The danger is not limited to formally reasoned orders. Even the appearance that social pressure can secure relisting, bench reconstitution, oral dilution of a prior order, or a second bite at the cherry where no remedy exists can be institutionally corrosive. Courts speak as much through conduct as through judgments. Procedural elasticity in high-visibility cases sends a message to the Bar and to litigants: if you cannot win in law, try winning in public.

That message must never be allowed to take hold.

V. Curative Jurisdiction Is a Safety Valve, Not a Licence for Mood-Based Reconsideration

The curative petition is often invoked as evidence that the Supreme Court's procedural architecture is flexible. But that is a misunderstanding. The curative jurisdiction developed in Rupa Ashok Hurra was justified precisely because it was disciplined, residual, and exceptional. It was not meant to create a broad equitable power to revisit unpopular decisions. On the contrary, the doctrine was carefully designed to protect finality while permitting correction only in cases of gross miscarriage of justice, such as violation of principles of natural justice or apprehension of bias, and only after review had failed.

The lesson of the curative jurisdiction is therefore the opposite of what public-pressure reconsideration suggests. It teaches that even extraordinary power must be juridically structured. It cannot be exercised because the Court feels compelled to respond to outrage.

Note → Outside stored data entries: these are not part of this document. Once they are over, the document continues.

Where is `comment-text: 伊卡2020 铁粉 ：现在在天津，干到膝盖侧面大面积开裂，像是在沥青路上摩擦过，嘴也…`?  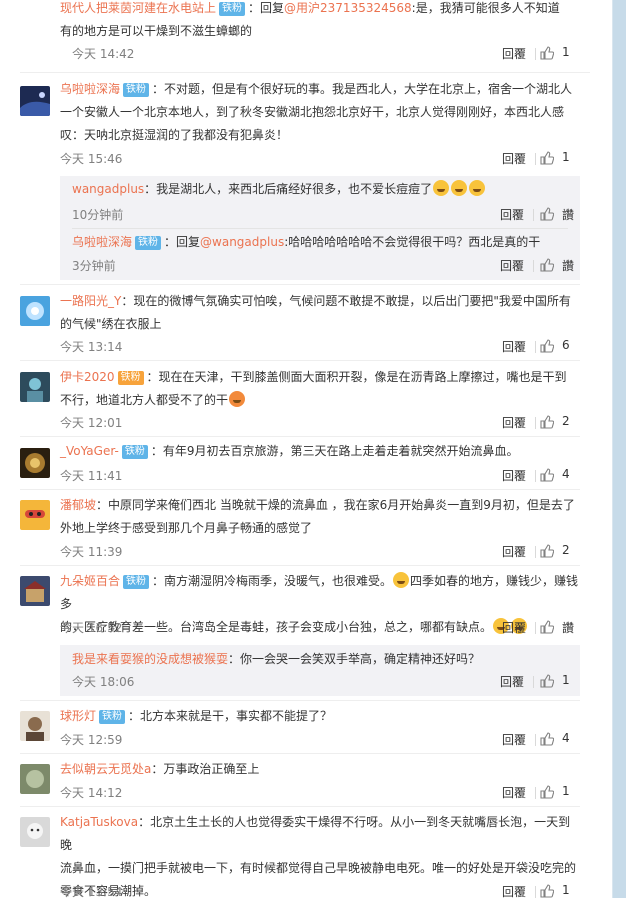
comment-text: 伊卡2020 铁粉 ：现在在天津，干到膝盖侧面大面积开裂，像是在沥青路上摩擦过，嘴也… is located at coordinates (320, 389).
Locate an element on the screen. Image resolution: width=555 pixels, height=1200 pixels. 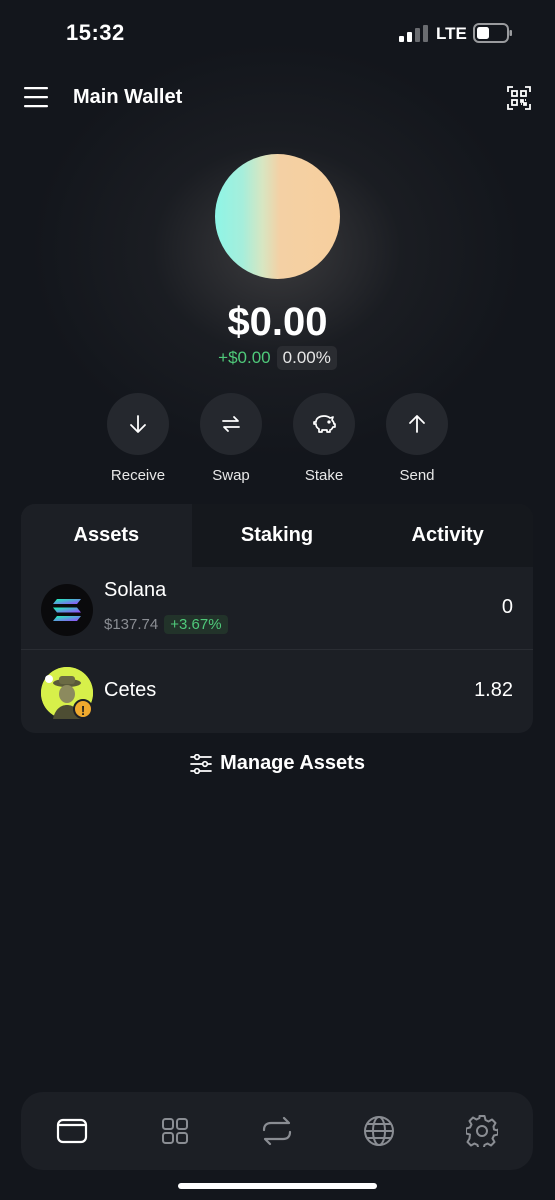
asset-price-row: $137.74 +3.67% is located at coordinates (166, 624).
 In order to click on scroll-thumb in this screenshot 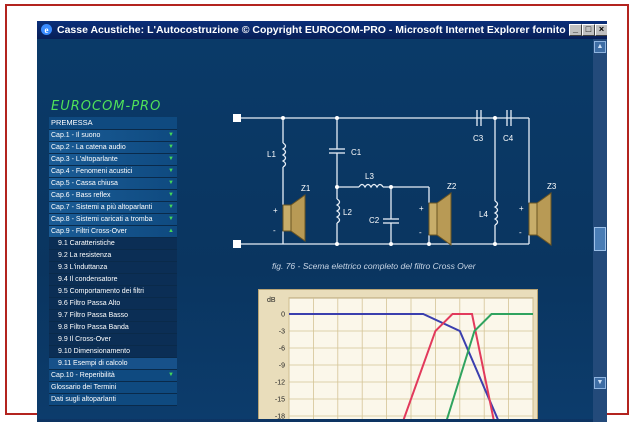, I will do `click(600, 239)`.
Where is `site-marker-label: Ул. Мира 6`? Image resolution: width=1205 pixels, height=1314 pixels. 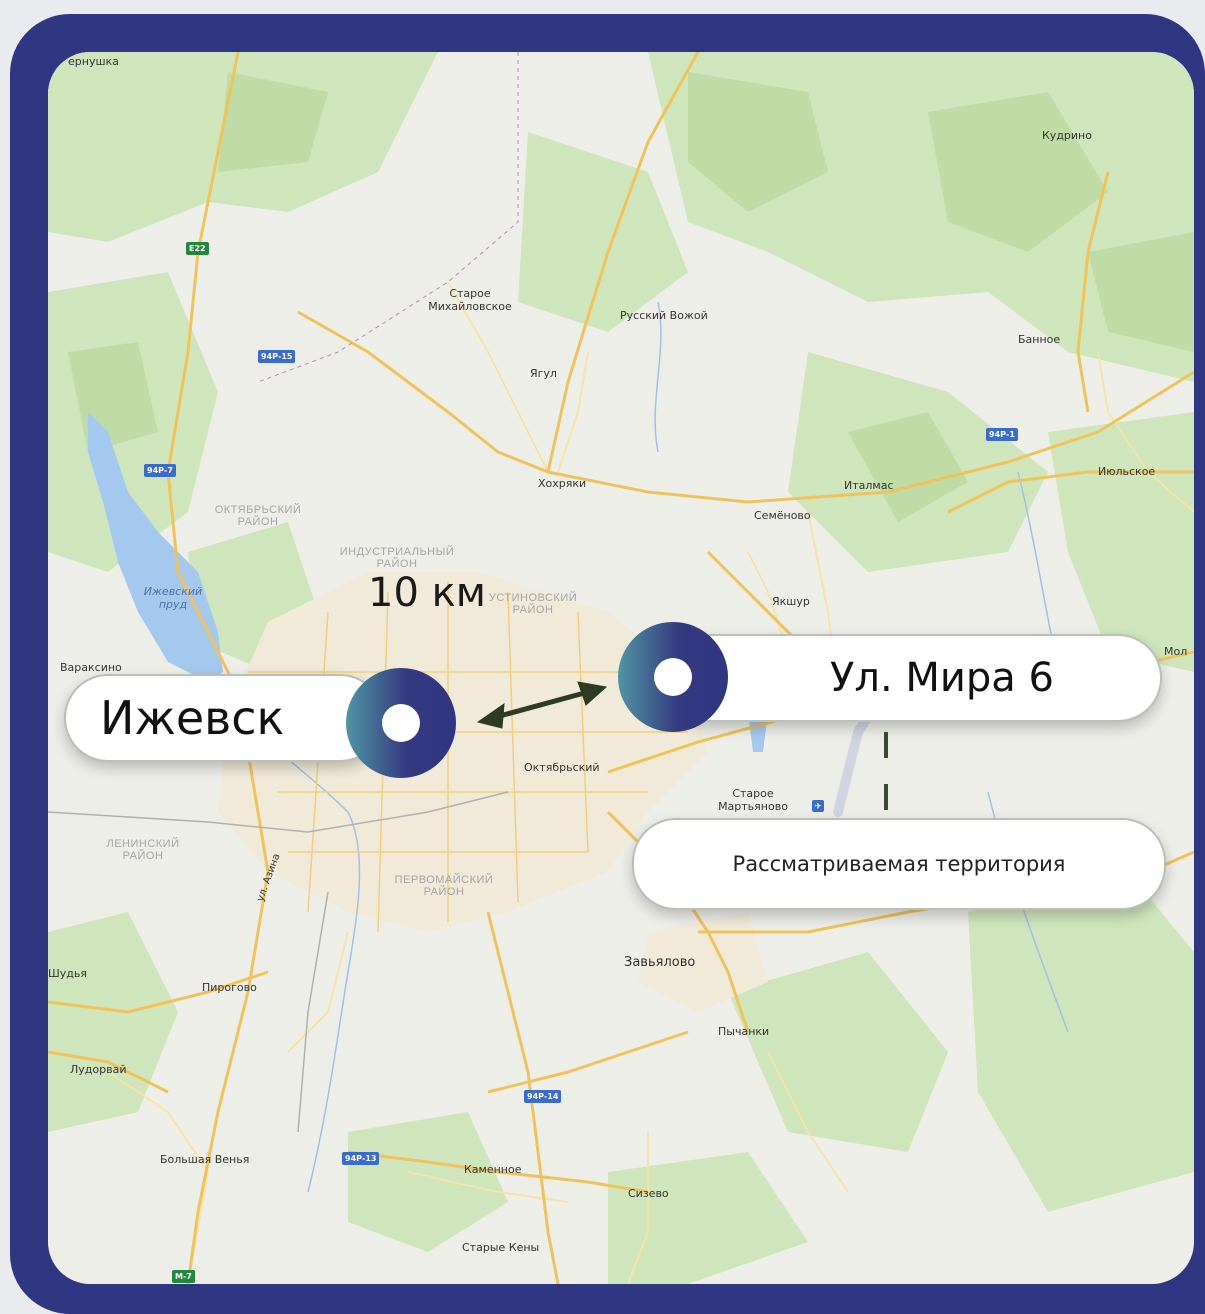
site-marker-label: Ул. Мира 6 is located at coordinates (942, 678).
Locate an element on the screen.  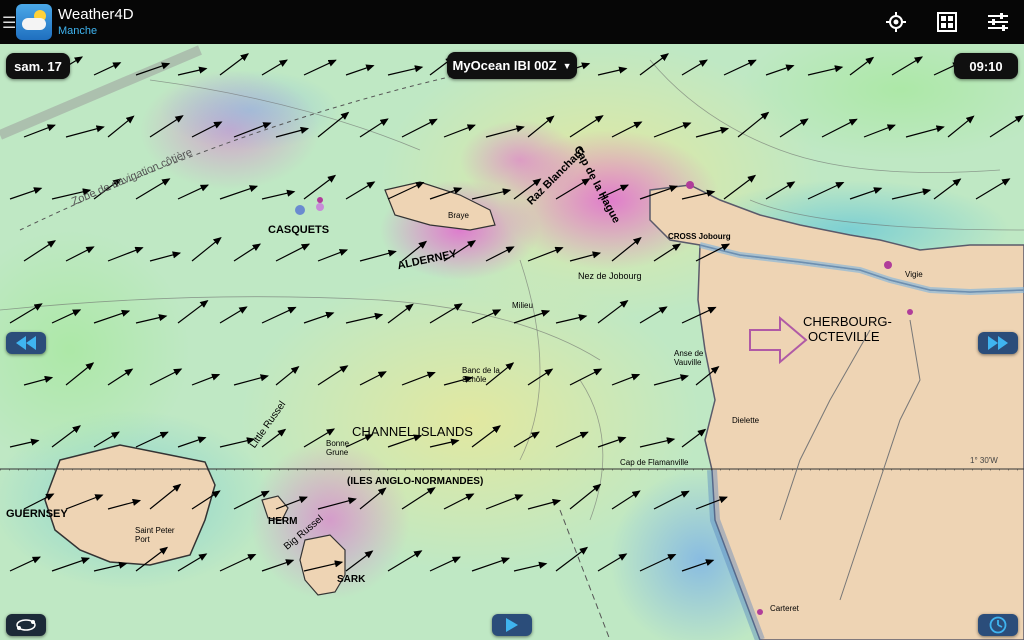
route-button is located at coordinates (26, 625).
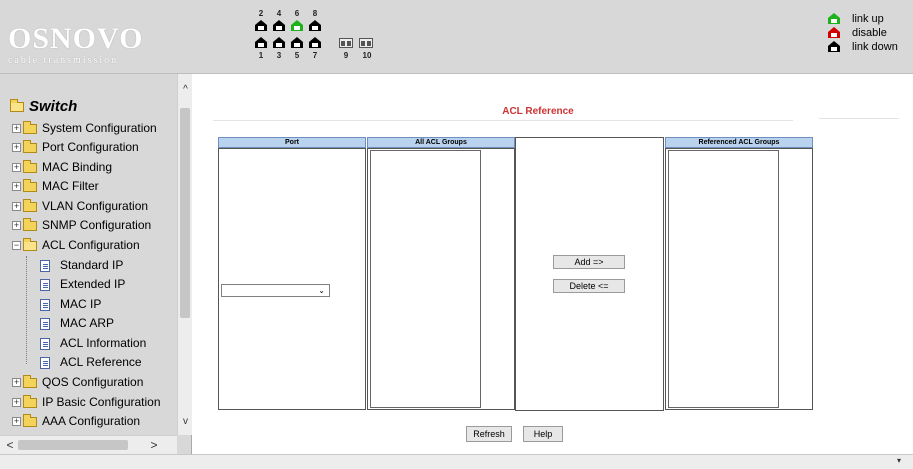 This screenshot has height=469, width=913. I want to click on port-3-icon, so click(279, 42).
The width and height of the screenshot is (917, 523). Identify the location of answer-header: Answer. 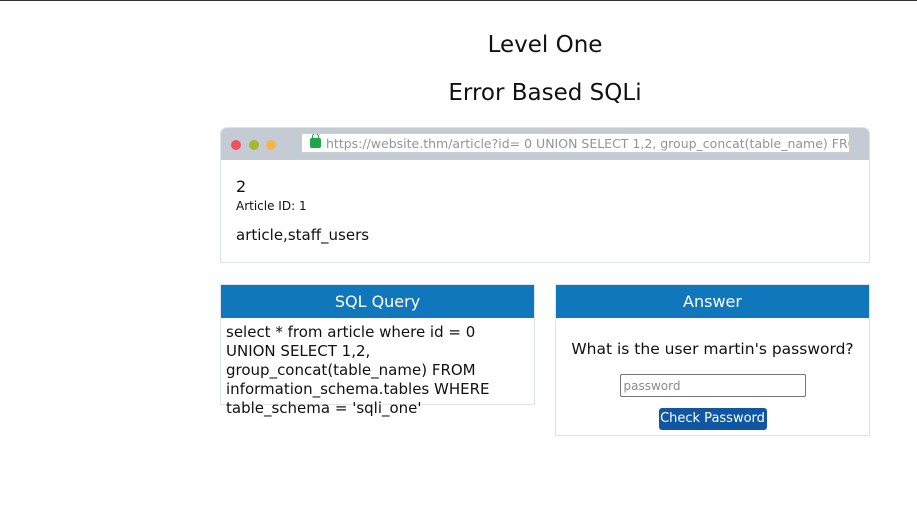
(712, 302).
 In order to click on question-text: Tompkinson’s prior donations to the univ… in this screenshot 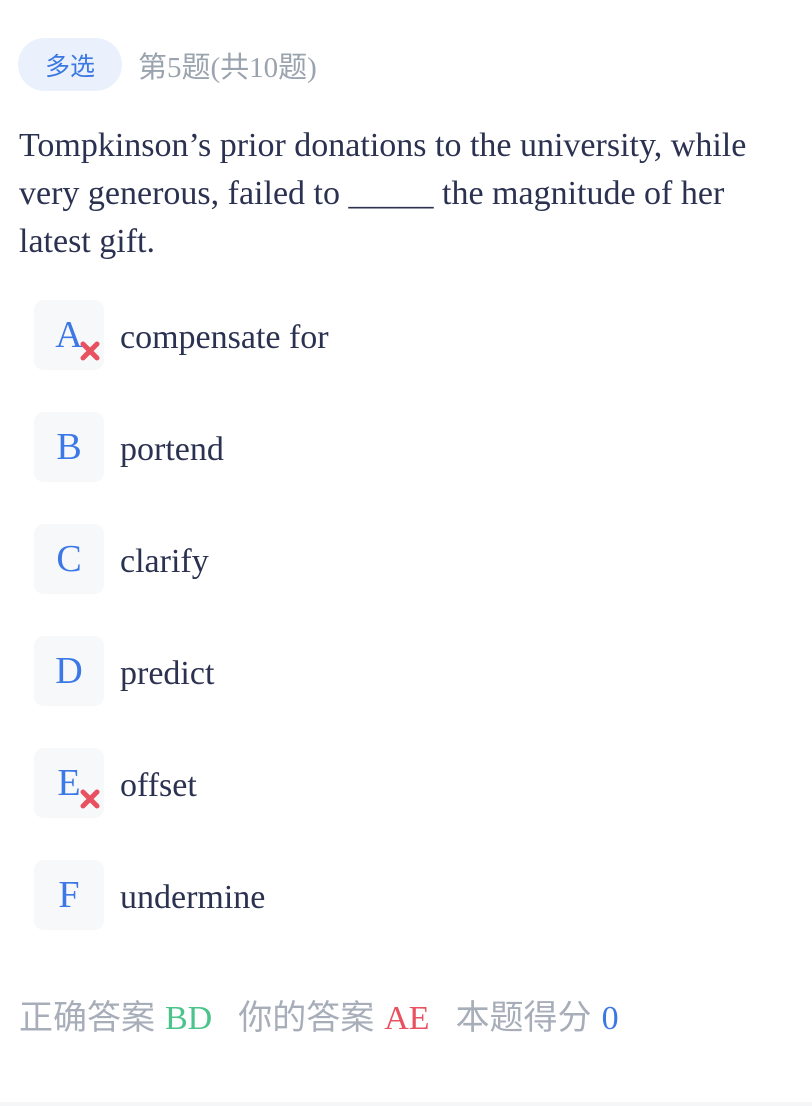, I will do `click(383, 194)`.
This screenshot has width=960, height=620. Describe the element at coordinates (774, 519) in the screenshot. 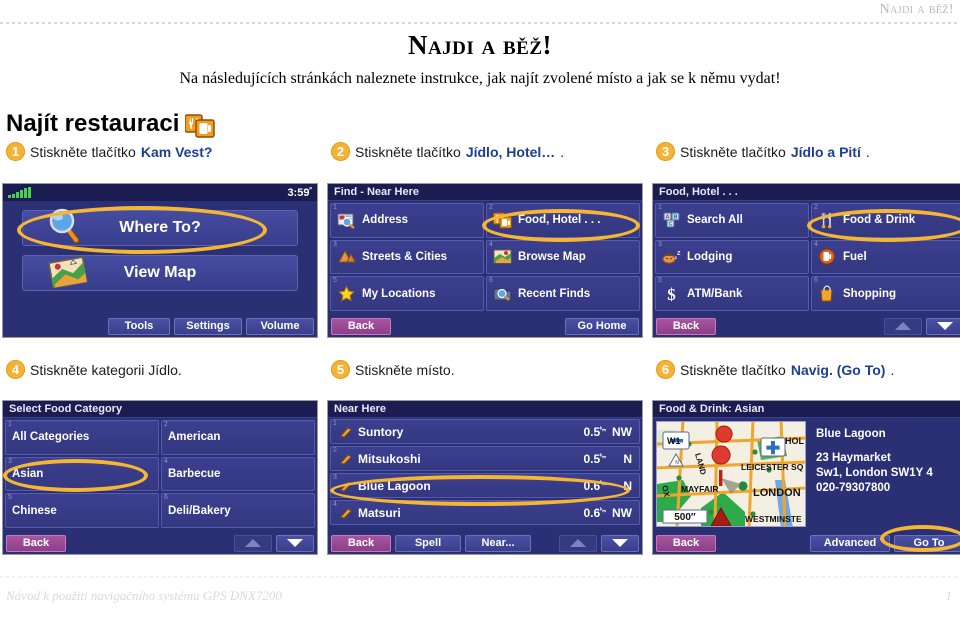

I see `svg-text: WESTMINSTE` at that location.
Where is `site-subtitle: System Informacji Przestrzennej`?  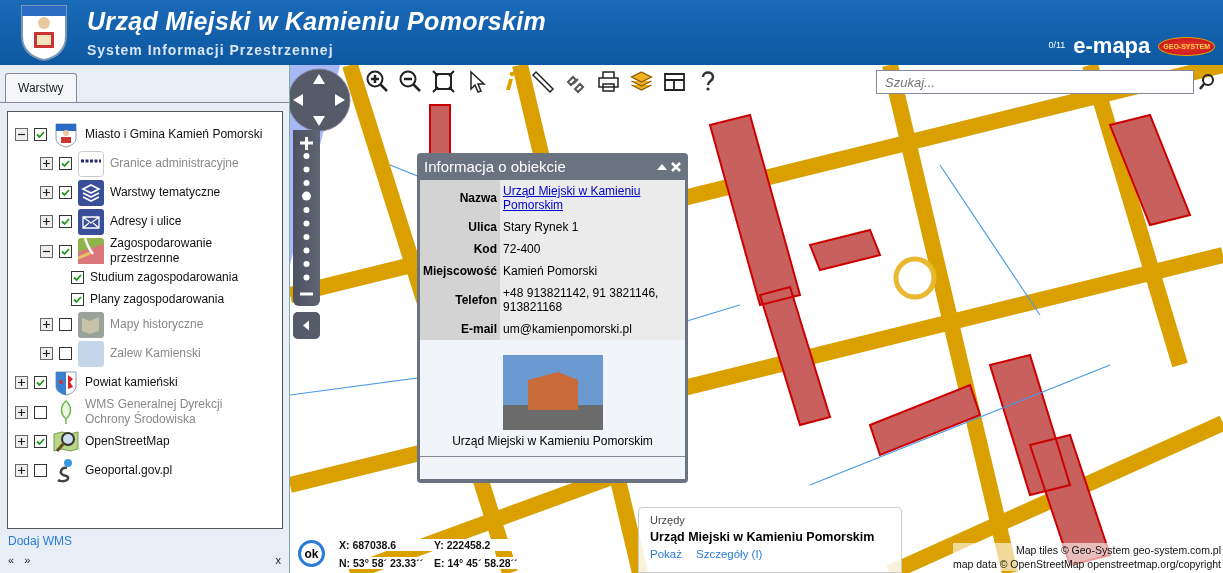
site-subtitle: System Informacji Przestrzennej is located at coordinates (211, 50).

To transform the Court's internal flexibility into a general responsiveness to digital anger is to misread the constitutional ethos of self-correction.

VI. The Rule of Law Requires the Court to Resist Performative Responsiveness

In the contemporary climate, every institution is under pressure to appear responsive, empathetic, and aligned with dominant sentiment. But a court cannot allow itself the luxury of performative sensitivity. The judiciary's counter-majoritarian function exists precisely because legality and popularity do not always coincide.

The Supreme Court's role is not to mirror public emotion in real time. It is to test claims against constitutional principle, statutory text, evidence, and doctrine. There will be cases in which the legally correct decision is unpopular; there will be others in which a poorly reasoned decision attracts justified criticism. In either situation, the institutional response must remain legal. If the decision is wrong, it must be corrected through review, recall where maintainable, reference where doctrinally warranted, or curative jurisdiction where the law so permits. But if the response is shaped primarily by outrage, the Court ceases to model constitutional fidelity and begins to display reputational nervousness.

That would injure the rule of law far more deeply than any single mistaken order.

The Supreme Court of India is the final constitutional court, not a forum for iterative correction driven by social media tempers. The Constitution already provides pathways for self-correction. Article 137 permits review. The Supreme Court Rules impose discipline. Lily Thomas and Kamlesh Verma insist that review is narrow. Rupa Ashok Hurra permits curative correction only in the rarest cases to prevent gross miscarriage of justice. Together, these mechanisms reflect a simple but indispensable principle: even the Supreme Court must correct itself according to law.

That principle is endangered when public outrage begins to function as an unwritten trigger for reopening outcomes. The moment online reaction is seen as capable of producing a de facto intra-court appeal, the Court risks subordinating jurisdiction to sentiment, procedure to pressure, and finality to fame.

A constitutional court may listen to criticism. It may learn from it. But it cannot allow criticism, least of all the volatile, unequal, and often ill-informed criticism of social media, to harden into an alternative appellate structure.

The Supreme Court's authority depends not on its sensitivity to trends, but on its fidelity to legal form. It must remain final not because it never errs, but because when it corrects error, it does so only through the discipline of law.

Author is an Advocate on Record , Supreme Court of India. Views are personal.